Drawings from the lab

Some more sketches and illustrations of the cadaver:

The sub occipital region

Muscles of facial expression


Sketches/Study Guides

For gross anatomy I’ve been sketching from both my books and the cadaver as study guides. We’re currently studying the head and neck so I traced the blood flow through the internal and external carotids and the venous drainage into the jugular veins. The blood flow to the face is extensive with several areas of anastamoses, hence the heavy bleeding resulting from any injury to the face or scalp. I marked clinically important areas of communication that I should be aware of. Primary areas of concern are the ophthalmic artery’s role in connecting the internal and external carotids and the danger area where infection can spread into the cavernous sinus through the ophthalmic veins.

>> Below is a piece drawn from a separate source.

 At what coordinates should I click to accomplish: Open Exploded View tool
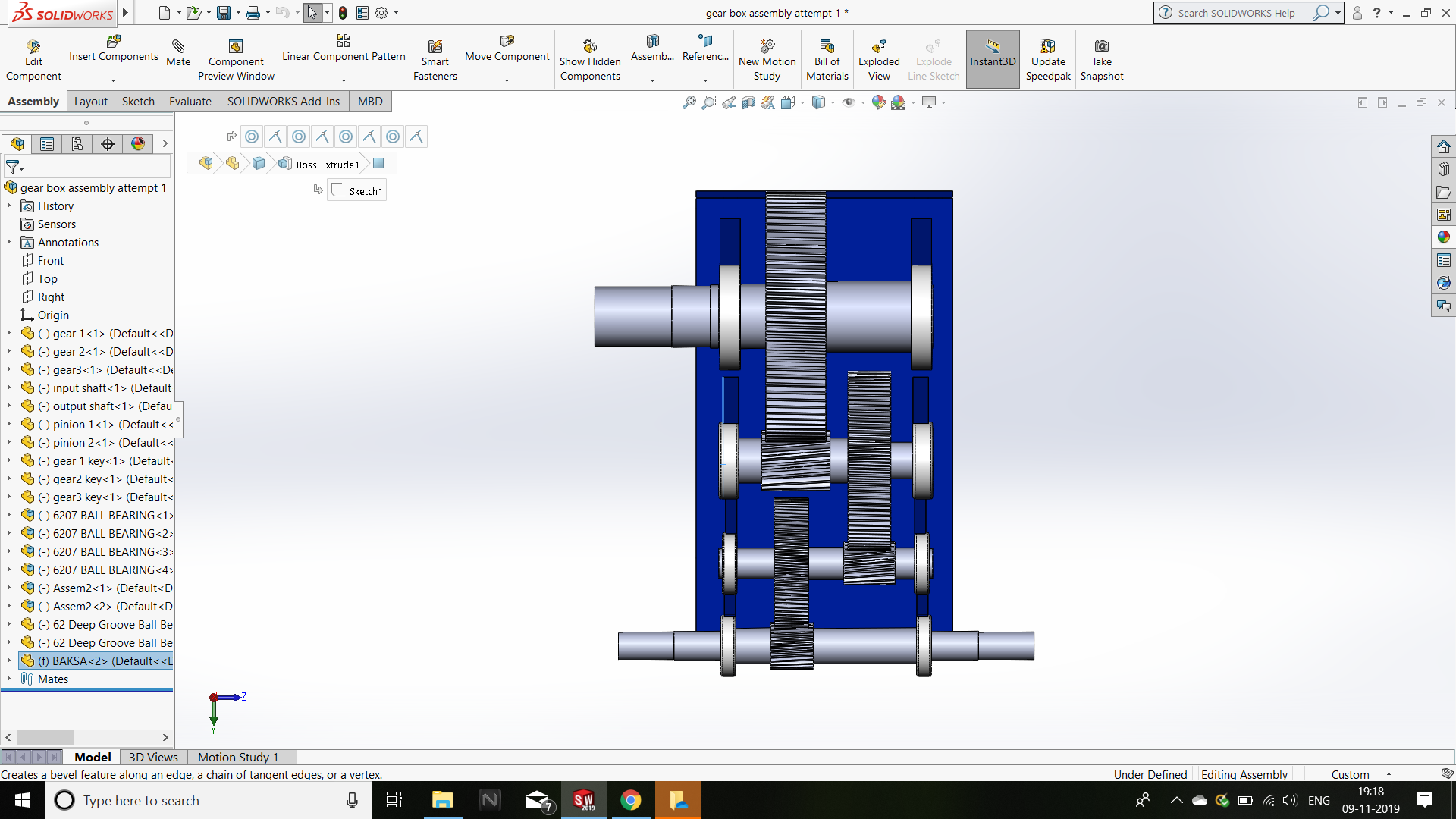pyautogui.click(x=879, y=47)
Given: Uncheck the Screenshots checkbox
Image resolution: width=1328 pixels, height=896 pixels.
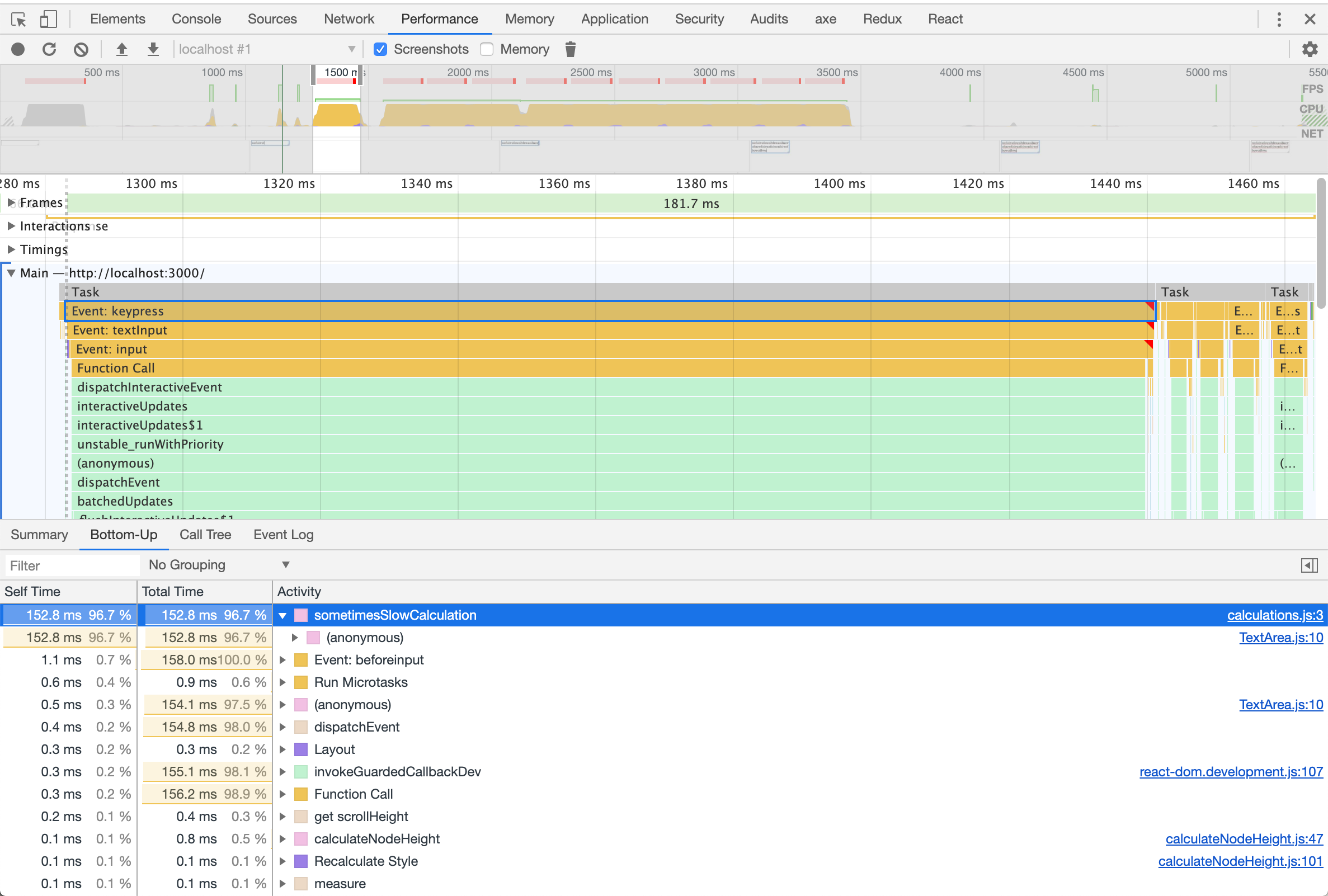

Internal and External Carotids

Jugular Veins

I also illustrated the branching of the facial nerve to understand where it went, what it innervated, and what fibers it carried. It’s important to note that you shouldn’t believe everything you read in the text because they make mistakes all the time. In this instance the book read that the fibers of the branches to the muscles of facial expression, stapedius, posterior digastric, and stylohyoid were special visceral afferents. I thought I’d gone completely insane because I was sure muscle innervation was through efferent fibers. I checked another book which confirmed my suspicions: SVE fibers go to facial muscles, SVA fibers are on the facial nerve but they deal with the special sense of taste on the anterior 2/3 of the tongue and soft palate.

The Facial Nerve

Surface anatomy and internal structures

I’m nearing the end of my first semester of grad school. It’s bizarre to think that this is the 2nd to last project in my anatomical visualization course. We illustrated the figure in anatomical position and superimposed the underlying skeleton and organs of our choice. This one required the illustrations to be done using line work to practice with a more technical style of drawing. Artistically, it was important to show variety in line weight and convey the sense of the form without the use of tone. Anatomically, it was important to line the surface anatomy up with the underlying structures. For example, the suprasternal notch lies at the junction between the sternum and the clavicles, the umbilicus sits at about the level of L4, the nipples on males sit at the level of the 5th rib, and the anterior superior iliac spines, costal margins, and iliac crests all serve as visible landmarks for placing the deep anatomy. All this is useful for drafting a proper, “normal,” skeleton.

The final skeleton

From there the skeleton could be used to place whichever organs we chose. I illustrated the kidneys and spleen, because I think they’re cool. Don’t know why, maybe it’s the shape or something, but I really like them a lot. In order to place them I found the location of my transpyloric plane, which sits about the level of L1 half-way between the suprasternal notch and pubic symphysis and aids in the placement of many organs. The hilum of the right kidney should sit slightly above the plane while the left is slightly below. The hilum of each sits about 2″ from the midline. The left kidney sits between the levels of T12 and L3 while the right sits slightly lower. The spleen was a bit difficult to place but it lies mainly alone the left 9th, 10th, and 11th ribs pushed right up against them anterior to the kidneys. As it looked like the spleen was one giant tumor coming off the left kidney without any grounding between them I also added the abdominal aorta with the renal and splenic arteries to give them some relationship.

Kidneys, ureters, bladder, spleen

From there it was a matter of bringing it all into photoshop and overlaying all the layers into a composite image, then dropping in the labels for all the important structures. Overall I’m actually really pleased with the way this one turned out. It took a bit of time, some research, reworking, and the painful realization that I picked a career that would require my to draw an anatomically correct rib cage for the rest of my life, but I think I really got the placement of everything just right.

The final product

Long overdue figure drawings

So I planned on posting these a while ago (i.e. back when I first did them a couple weeks ago) but then anatomy exam number two started to creep up on me and I stopped being a function human being. Huge exams on the entire thoracic, abdominal, and pelvic/perineal regions will do that to you. Anyway, here’s some quick gesture drawings I did to get back into the swing of things. I’d forgotten how much I enjoy figure drawing. The long pose was used as preparation for our fourth project in anatomical visualization and will be up within a few days.

Quick gestures

Slightly longer poses

Anomalous Left Hepatic Vein

So I finished my drawing of the heart. This specimen displayed several anomalies, including a persistent left hepatic portal vein, posterior interventricular cardiac vein, and middle cardiac vein which all drained directly into the right atrium along with the SVC, IVC, and diminished coronary sinus. The tricky part of this assignment was finding reference for an inferior-posterior view of the liver and the way in which it articulated with the heart. I found that the view point I had would have resulted in the liver obstructing most of the heart so I chose to ghost the liver in rather than rendering it in its entirety. This was pretty helpful to as there was nothing competing for attention with the rendering of the heart, so focus could be directed towards the anomalous vessels.